Sorry Tony, but you have to go
With six days remaining in August, a baseball season in St. Louis that oftentimes has felt like watching a drunk friend stumble, right himself, then puke and fall has mercifully crashed. All that is left is the hangover, an almost four-week walk of shame into another playoff-less offseason.
What is crazy is, as recently as late July, I remember thinking to myself what a genius job Cardinals manager Tony La Russa had done holding this team together through all manner of drama. They had a half-game lead in the weak NL Central despite losing pitcher Adam Wainwright and myriad issues of varying degree. And still, I woke up Thursday morning trying to wrap my brain around a Dodgers sweep and a 10-game Brewers lead, which led to contemplating a deeper question about sports.
Winners stay. Losers go. That's the natural order. What happens, though, when those states of sports being intersect, when a longtime winner, a genius really, seemingly is unable to do what was once their identity? Does what they have done buy them infinite pardon against what they are not doing?
Because I am starting to believe La Russa has to go.
After typing what is frankly blasphemy, I feel compelled to bust out my Lou cred card. So I admit to often asking people “what high school did you go to?” — a standard litmus tests for determining if a person grew up in The Lou or just passed through for a while. I am born and raised Lou, a diehard Cardinals fan with Bob Forsch and John Tudor baseball cards for proof.
People always ask “Can you still be a fan?” My answer is I do not want to read the sports journalist who no longer has any fan in them, who does not bleed with at least one team. You have to or you risk becoming that guy, the journalist who seems not to enjoy that which we cover.
So I disclose my loyalties, a premeditated apology for my way-too-close rants about Mizzou and Cardinals baseball. We always hurt the ones we love, which brings me back to La Russa after a way to way-too-long and esoteric disclaimer.
I read a good blog by Bernie Miklasz of the St. Louis Post Dispatch. His thought was fans failed to properly blame players in St. Louis, heaping everything on poor La Russa.
Well, of course fans do.
The Cards have become all about the manager — his genius, his odd rants, his complaints, his machinations with varying players, his brutal feud with Colby Rasmus, his illogical defense of Mark McGwire, his status for next season. This typically happens with geniuses with longevity.
But as we saw with the Mavs' takedown of LeBron and The Heat, the best coaching sometimes means allowing your team to become a team. Rick Carlisle taught and prodded and drew up plays and gave what I am sure were outstanding motivational speeches. He also gave them latitude to become a team capable of withstanding withering pressure.
So while it is fair to say La Russa is not the only problem or even the biggest problem, it is also fair to say he may be getting in the way of the solution.

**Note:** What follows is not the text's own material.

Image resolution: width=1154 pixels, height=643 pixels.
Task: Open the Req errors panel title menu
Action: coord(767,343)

No, he was not responsible for his team's mediocre hitting but why the histrionics with Rasmus? The Wainwright blow was wicked but why has that only in the last month caught up with them? This is the second year the team has faded down the stretch, unlikely to reach the postseason despite a sizeable payroll and entry in a weak-butt division. And this feels indefensible.
Hesitation comes from La Russa still being a damn good manager.

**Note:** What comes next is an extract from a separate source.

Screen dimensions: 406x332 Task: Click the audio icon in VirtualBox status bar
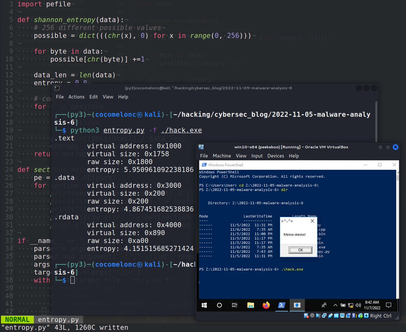click(x=318, y=316)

This is irrefutable, and dangerous. The Cardinals have a history of premature firing. They dispatched with Joe Torre, not LA-Torre but just-about-to-go-to-Yankees-and-kill-it Torre. I often wonder if they would have been able to escape the malaise of the 1990s more expediently if he had stayed.
But they got La Russa and now wonder what happens if they fire him prematurely, what impact that has on Albert Pujols (although that is a dollars matter now). Or what if the mutual option is deployed and it leads to another year of underachieving with a really good manager.
I know what the Cardinals peeps have said publicly — that La Russa can manage until he no longer wants to — and I believe them. I also believe empty seats will play no role. This is St. Louis, fans will come even if they name white Michael Vick as manager. What this really comes down to is the tipping point between loyalty and production, between rewarding what happened vs. what is happening.
In my mind, La Russa always will be as he was in 2006. It is arguably his best work. That team barely squeaked into the playoffs and was favored to win exactly nothing. They came together, believing in themselves when nobody else did. The Adam Wainwright strikeout of Carlos Beltran, with one of the nastiest curve balls I have ever seen, to win Game 7 of the NLCS is one of my favorite moments in sports and the memory always plays with Jack Buck’s “go crazy folks, go crazy” as background.
He was the sound track for so much of my youth. It was matched only by the brazen guts of Anthony Reyes in Game 1 of the World Series, his to win and La Russa to start him.
That seems like so long ago. And now it feels like it is time for La Russa to go.
Blasphemy, I know.
We always hurt the ones we love the most.